## What is required
Output the line that contains "Shoes (11, 2253)" and each line after it in the listing, exactly as they appear, through the very last line.

## Available records
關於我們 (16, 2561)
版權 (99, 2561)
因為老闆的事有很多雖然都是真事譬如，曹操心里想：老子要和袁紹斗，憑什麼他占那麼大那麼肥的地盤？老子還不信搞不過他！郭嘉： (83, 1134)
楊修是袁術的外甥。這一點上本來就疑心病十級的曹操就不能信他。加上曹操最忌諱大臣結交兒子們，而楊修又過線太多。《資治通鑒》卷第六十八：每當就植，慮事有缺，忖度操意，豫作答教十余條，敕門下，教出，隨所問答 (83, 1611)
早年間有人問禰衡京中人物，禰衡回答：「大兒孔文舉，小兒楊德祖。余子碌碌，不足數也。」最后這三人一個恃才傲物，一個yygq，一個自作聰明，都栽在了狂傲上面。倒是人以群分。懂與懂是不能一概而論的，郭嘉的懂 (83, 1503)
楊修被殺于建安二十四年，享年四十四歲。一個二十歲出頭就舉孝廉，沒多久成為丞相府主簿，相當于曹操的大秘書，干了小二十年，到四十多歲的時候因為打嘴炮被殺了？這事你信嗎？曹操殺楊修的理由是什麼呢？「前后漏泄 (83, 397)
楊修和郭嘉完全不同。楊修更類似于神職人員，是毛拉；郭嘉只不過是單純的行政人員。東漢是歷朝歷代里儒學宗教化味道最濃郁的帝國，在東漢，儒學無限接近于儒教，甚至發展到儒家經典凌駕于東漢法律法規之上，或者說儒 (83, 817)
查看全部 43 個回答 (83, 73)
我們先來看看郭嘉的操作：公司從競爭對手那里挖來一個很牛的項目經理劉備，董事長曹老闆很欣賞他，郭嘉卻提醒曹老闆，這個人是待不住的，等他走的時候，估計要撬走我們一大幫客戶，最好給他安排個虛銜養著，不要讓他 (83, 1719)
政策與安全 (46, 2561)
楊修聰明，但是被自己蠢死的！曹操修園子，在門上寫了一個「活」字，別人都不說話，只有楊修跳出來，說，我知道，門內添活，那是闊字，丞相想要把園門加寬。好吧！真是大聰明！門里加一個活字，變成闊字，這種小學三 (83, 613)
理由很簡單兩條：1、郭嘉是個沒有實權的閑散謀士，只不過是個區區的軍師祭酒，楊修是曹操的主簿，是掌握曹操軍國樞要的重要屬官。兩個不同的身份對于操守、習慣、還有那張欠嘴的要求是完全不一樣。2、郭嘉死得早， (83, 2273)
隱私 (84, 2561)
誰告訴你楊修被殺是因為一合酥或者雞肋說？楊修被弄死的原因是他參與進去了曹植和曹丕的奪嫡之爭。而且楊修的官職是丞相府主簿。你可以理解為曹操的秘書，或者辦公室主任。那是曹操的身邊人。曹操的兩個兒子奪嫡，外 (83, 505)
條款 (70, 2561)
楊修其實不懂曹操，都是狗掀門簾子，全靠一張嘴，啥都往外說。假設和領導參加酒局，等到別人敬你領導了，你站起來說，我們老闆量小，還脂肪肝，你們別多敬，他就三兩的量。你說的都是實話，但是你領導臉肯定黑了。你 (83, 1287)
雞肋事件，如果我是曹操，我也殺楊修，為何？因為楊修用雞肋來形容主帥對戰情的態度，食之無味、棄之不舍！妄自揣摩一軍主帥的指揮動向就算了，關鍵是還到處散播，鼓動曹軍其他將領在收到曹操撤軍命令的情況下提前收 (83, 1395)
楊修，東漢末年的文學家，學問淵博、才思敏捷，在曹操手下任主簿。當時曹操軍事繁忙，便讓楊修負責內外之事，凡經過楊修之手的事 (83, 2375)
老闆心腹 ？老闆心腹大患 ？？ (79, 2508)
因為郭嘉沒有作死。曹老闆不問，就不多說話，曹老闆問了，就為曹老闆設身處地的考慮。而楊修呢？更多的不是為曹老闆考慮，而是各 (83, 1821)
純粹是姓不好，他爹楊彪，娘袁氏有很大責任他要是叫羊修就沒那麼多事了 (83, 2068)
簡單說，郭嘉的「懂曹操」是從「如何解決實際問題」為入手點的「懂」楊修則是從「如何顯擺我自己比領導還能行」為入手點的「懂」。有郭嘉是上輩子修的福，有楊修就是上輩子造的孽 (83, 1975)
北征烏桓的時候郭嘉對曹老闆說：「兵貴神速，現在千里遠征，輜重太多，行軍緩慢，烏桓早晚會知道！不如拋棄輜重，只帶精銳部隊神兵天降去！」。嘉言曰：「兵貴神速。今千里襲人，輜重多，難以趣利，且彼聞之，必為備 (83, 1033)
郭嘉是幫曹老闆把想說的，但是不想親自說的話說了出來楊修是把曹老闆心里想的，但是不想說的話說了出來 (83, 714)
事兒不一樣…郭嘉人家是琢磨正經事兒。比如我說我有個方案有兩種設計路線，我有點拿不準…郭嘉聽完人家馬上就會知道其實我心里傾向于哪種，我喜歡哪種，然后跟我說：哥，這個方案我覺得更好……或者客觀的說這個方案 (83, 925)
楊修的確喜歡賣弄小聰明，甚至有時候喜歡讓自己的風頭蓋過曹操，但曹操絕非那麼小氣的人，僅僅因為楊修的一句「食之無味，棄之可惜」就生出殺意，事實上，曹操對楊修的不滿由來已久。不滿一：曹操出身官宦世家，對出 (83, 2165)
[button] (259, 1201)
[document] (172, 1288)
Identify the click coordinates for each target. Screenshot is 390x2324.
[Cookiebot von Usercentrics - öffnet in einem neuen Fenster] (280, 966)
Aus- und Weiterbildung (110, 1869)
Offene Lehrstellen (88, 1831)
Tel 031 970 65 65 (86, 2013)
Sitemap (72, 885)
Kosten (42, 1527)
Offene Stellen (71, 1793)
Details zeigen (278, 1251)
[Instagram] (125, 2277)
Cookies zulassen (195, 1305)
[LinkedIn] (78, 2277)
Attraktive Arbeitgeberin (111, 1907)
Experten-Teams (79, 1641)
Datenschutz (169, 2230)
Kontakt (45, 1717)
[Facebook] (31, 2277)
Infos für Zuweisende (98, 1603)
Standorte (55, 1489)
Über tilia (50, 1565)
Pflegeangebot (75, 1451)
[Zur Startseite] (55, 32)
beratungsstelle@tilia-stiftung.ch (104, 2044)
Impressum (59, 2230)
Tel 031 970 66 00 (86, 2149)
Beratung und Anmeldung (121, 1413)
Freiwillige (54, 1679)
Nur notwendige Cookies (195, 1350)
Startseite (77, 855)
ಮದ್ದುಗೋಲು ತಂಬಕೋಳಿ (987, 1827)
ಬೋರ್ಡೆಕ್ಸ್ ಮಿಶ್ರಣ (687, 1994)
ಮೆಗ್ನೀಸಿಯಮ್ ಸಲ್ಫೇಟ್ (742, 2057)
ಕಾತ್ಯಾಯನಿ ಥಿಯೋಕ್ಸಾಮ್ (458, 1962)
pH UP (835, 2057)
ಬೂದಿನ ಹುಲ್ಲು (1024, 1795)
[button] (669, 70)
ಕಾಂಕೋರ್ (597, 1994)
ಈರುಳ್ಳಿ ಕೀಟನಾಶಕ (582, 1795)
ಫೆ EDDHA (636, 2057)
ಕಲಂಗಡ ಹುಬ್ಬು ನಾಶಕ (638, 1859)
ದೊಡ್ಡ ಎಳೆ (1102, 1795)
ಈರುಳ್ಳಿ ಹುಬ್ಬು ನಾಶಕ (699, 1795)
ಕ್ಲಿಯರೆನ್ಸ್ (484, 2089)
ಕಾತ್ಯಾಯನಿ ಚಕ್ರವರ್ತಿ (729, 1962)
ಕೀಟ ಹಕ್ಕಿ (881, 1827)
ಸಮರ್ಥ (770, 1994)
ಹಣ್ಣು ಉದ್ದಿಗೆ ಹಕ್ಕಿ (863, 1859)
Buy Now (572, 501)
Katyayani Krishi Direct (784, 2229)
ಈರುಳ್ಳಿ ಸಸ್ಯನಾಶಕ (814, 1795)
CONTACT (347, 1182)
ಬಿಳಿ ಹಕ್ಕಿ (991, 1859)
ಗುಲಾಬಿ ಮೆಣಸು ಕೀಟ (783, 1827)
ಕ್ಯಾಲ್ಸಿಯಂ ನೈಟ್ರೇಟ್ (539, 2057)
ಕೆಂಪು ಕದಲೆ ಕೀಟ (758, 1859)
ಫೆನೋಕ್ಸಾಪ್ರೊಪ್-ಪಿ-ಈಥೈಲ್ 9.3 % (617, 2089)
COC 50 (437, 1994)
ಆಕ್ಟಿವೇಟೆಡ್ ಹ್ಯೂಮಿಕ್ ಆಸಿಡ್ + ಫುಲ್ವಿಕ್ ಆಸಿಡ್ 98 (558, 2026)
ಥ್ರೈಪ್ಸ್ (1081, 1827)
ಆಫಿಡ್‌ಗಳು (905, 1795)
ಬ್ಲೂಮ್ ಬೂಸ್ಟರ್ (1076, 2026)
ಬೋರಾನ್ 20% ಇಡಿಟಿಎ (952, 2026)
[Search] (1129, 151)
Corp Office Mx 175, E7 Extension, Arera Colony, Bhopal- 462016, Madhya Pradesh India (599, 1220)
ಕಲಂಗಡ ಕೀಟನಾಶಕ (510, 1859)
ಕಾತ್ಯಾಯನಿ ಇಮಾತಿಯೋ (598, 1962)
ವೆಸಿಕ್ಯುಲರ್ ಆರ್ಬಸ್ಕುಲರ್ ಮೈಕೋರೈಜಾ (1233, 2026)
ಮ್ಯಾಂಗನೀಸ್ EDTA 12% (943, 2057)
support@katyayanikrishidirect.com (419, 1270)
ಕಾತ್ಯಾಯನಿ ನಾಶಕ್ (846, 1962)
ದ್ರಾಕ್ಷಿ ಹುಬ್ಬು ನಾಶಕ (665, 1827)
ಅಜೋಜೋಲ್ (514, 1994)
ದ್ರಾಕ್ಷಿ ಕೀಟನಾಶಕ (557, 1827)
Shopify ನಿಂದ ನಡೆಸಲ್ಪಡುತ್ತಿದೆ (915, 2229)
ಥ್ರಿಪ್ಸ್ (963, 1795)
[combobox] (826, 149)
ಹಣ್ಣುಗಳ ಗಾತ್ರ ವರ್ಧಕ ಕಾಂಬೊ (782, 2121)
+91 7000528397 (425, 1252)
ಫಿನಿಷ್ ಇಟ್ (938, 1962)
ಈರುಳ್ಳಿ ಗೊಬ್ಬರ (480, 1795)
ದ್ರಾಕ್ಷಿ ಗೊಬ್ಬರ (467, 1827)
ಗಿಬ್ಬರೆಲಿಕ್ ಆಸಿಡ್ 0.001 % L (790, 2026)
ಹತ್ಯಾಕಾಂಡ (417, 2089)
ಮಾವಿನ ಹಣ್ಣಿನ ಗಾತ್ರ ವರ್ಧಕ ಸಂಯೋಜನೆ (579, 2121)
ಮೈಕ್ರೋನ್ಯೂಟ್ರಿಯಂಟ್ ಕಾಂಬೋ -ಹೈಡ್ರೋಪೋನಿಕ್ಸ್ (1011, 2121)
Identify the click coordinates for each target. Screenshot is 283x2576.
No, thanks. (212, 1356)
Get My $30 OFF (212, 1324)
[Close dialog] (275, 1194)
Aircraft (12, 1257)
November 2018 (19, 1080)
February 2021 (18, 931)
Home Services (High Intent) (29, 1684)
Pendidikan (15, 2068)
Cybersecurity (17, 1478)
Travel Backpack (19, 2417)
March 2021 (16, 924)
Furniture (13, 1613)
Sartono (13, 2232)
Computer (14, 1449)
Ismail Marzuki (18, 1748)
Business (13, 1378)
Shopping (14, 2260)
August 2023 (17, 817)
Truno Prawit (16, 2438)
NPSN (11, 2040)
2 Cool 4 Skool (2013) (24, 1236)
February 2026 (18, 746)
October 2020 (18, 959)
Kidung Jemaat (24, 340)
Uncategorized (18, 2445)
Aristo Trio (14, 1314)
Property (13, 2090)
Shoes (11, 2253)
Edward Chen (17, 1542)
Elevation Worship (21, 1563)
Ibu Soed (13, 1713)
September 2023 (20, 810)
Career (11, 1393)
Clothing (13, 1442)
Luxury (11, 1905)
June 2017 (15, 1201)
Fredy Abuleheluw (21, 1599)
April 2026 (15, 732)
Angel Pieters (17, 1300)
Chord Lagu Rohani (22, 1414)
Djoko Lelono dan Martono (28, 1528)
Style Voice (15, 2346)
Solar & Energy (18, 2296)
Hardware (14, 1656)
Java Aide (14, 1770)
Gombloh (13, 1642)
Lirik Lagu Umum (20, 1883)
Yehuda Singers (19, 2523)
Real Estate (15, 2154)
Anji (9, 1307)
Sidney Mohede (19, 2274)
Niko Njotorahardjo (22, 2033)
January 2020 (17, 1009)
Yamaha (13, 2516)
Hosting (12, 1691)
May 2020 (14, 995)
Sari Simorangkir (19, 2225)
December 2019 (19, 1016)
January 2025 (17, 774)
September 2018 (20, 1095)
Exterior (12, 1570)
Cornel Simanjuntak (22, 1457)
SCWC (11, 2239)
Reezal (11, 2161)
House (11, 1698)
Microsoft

## Answer box
Shoes (11, 2253)
Edward Chen (17, 1542)
Elevation Worship (21, 1563)
Ibu Soed (13, 1713)
September 2023 (20, 810)
Career (11, 1393)
Clothing (13, 1442)
Luxury (11, 1905)
June 2017 (15, 1201)
Fredy Abuleheluw (21, 1599)
April 2026 (15, 732)
Angel Pieters (17, 1300)
Chord Lagu Rohani (22, 1414)
Djoko Lelono dan Martono (28, 1528)
Style Voice (15, 2346)
Solar & Energy (18, 2296)
Hardware (14, 1656)
Java Aide (14, 1770)
Gombloh (13, 1642)
Lirik Lagu Umum (20, 1883)
Yehuda Singers (19, 2523)
Real Estate (15, 2154)
Anji (9, 1307)
Sidney Mohede (19, 2274)
Niko Njotorahardjo (22, 2033)
January 2020 (17, 1009)
Yamaha (13, 2516)
Hosting (12, 1691)
May 2020 (14, 995)
Sari Simorangkir (19, 2225)
December 2019 (19, 1016)
January 2025 (17, 774)
September 2018 (20, 1095)
Exterior (12, 1570)
Cornel Simanjuntak (22, 1457)
SCWC (11, 2239)
Reezal (11, 2161)
House (11, 1698)
Microsoft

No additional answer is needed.